§ Extracted information:
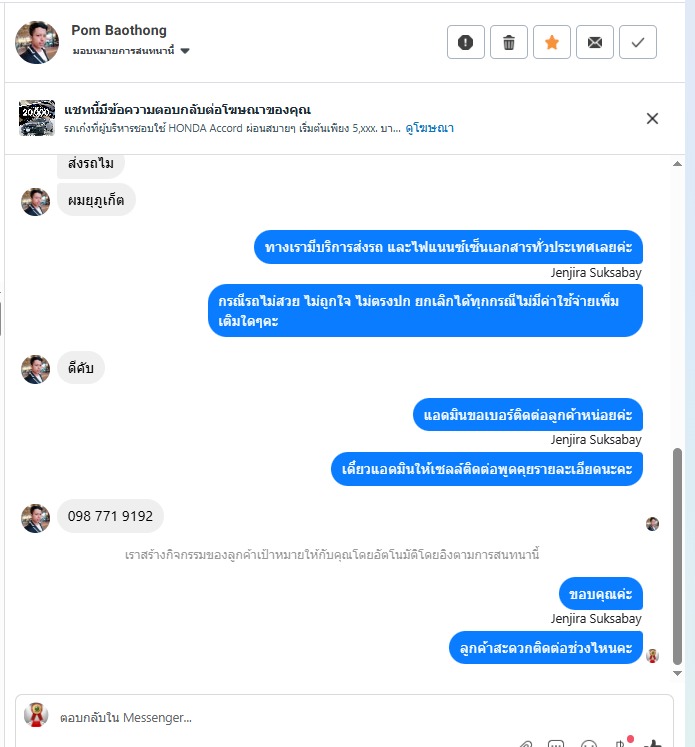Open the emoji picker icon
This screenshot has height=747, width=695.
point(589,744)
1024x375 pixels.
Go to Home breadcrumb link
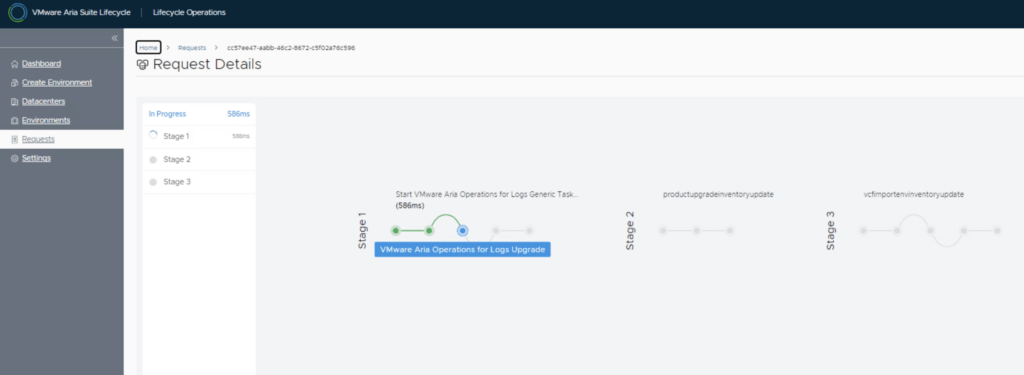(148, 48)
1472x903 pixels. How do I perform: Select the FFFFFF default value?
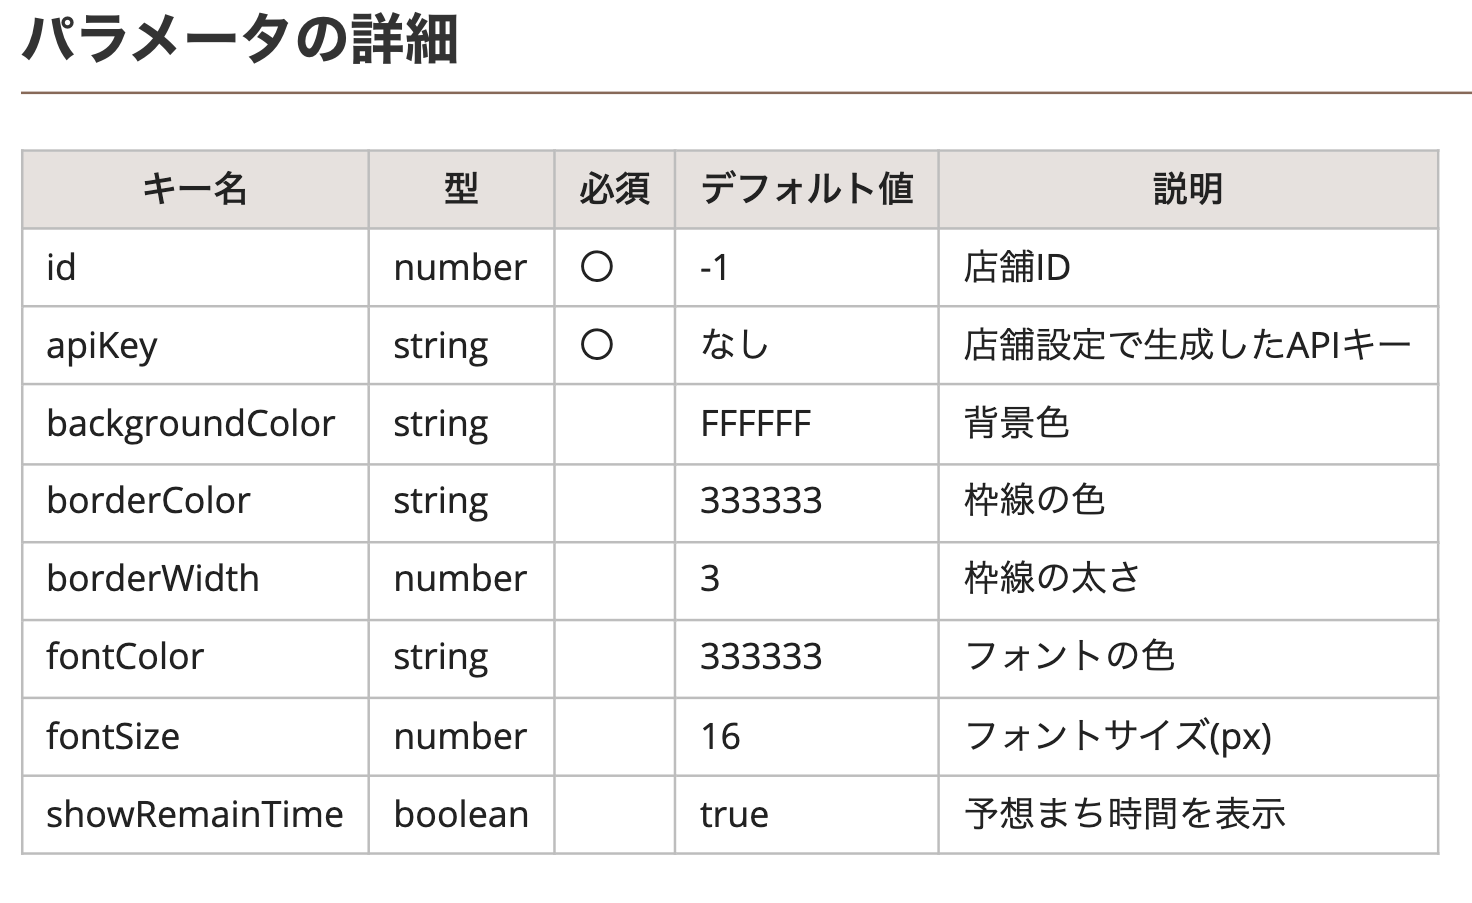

§ What to do:
Note how many lines in the listing above hold the string "pixels", then give only that figure.

§ Output:
2